• Your goal
Return all entries precisely as they stand, without the images.

[Stored records]

--------------------------------

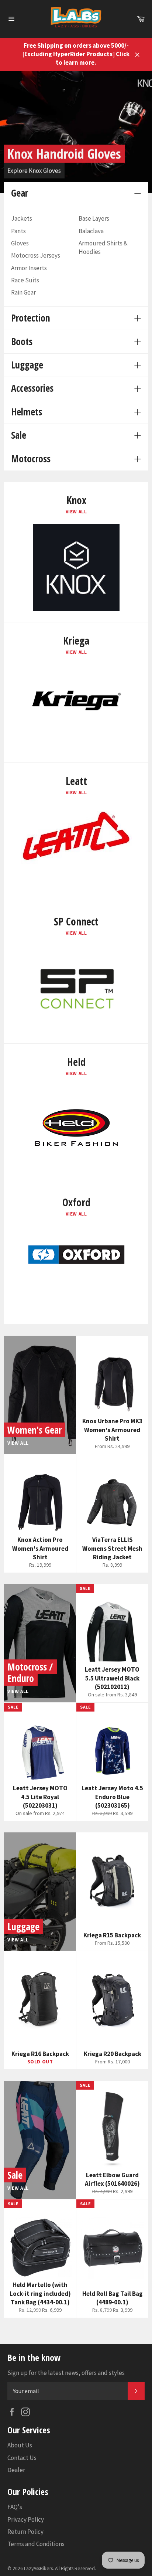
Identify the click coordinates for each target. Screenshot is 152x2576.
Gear (19, 193)
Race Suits (25, 280)
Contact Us (22, 2458)
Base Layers (94, 218)
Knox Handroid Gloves (64, 153)
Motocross (31, 458)
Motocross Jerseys (35, 255)
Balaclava (91, 231)
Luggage (27, 364)
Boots (21, 341)
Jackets (21, 218)
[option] (76, 132)
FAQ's (14, 2507)
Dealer (16, 2470)
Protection (30, 317)
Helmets (26, 411)
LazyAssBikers (38, 2568)
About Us (19, 2445)
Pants (18, 231)
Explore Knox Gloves (34, 170)
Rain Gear (23, 292)
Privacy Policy (25, 2519)
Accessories (32, 388)
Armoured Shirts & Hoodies (103, 247)
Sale (18, 435)
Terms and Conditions (36, 2544)
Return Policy (25, 2532)
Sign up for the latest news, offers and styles (66, 2373)
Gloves (20, 243)
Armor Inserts (29, 268)
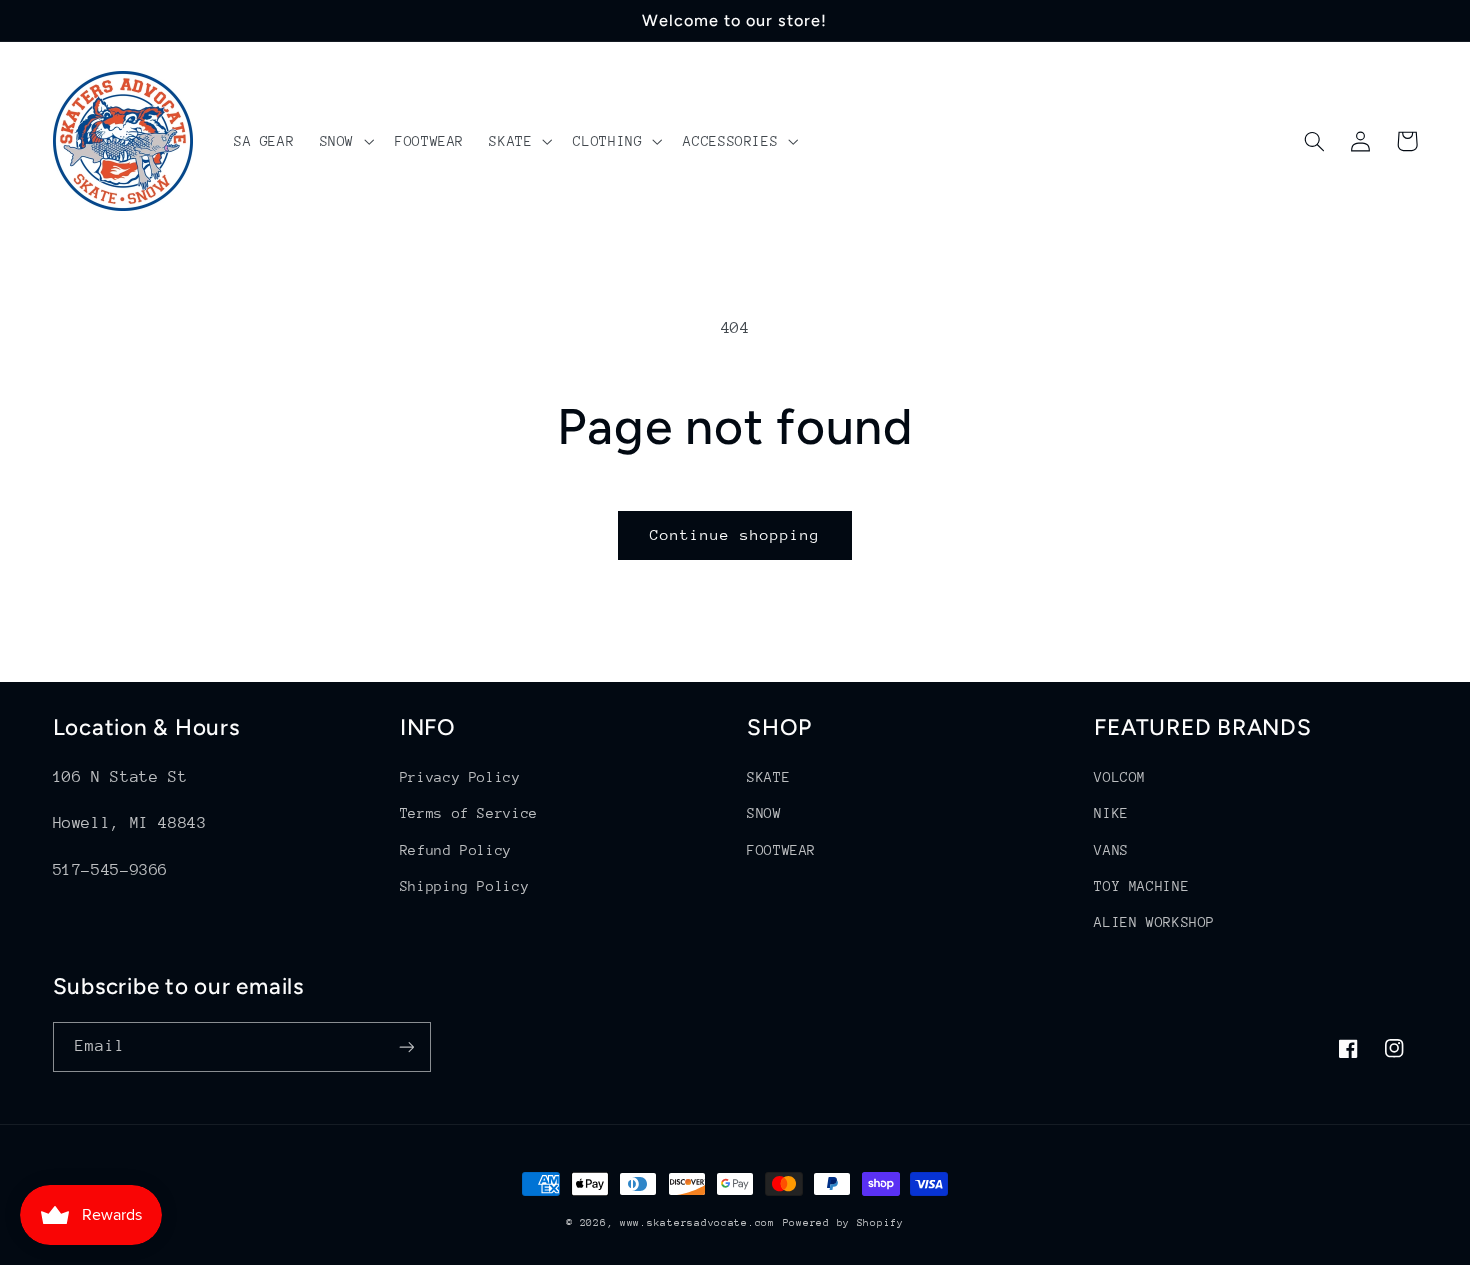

--------------------------------

• Expected answer
Identify the click coordinates for each target. Screenshot is 152x2576.
Gear (19, 193)
Race Suits (25, 280)
Contact Us (22, 2458)
Base Layers (94, 218)
Knox Handroid Gloves (64, 153)
Motocross (31, 458)
Motocross Jerseys (35, 255)
Balaclava (91, 231)
Luggage (27, 364)
Boots (21, 341)
Jackets (21, 218)
[option] (76, 132)
FAQ's (14, 2507)
Dealer (16, 2470)
Protection (30, 317)
Helmets (26, 411)
LazyAssBikers (38, 2568)
About Us (19, 2445)
Pants (18, 231)
Explore Knox Gloves (34, 170)
Rain Gear (23, 292)
Privacy Policy (25, 2519)
Accessories (32, 388)
Armoured Shirts & Hoodies (103, 247)
Sale (18, 435)
Terms and Conditions (36, 2544)
Return Policy (25, 2532)
Sign up for the latest news, offers and styles (66, 2373)
Gloves (20, 243)
Armor Inserts (29, 268)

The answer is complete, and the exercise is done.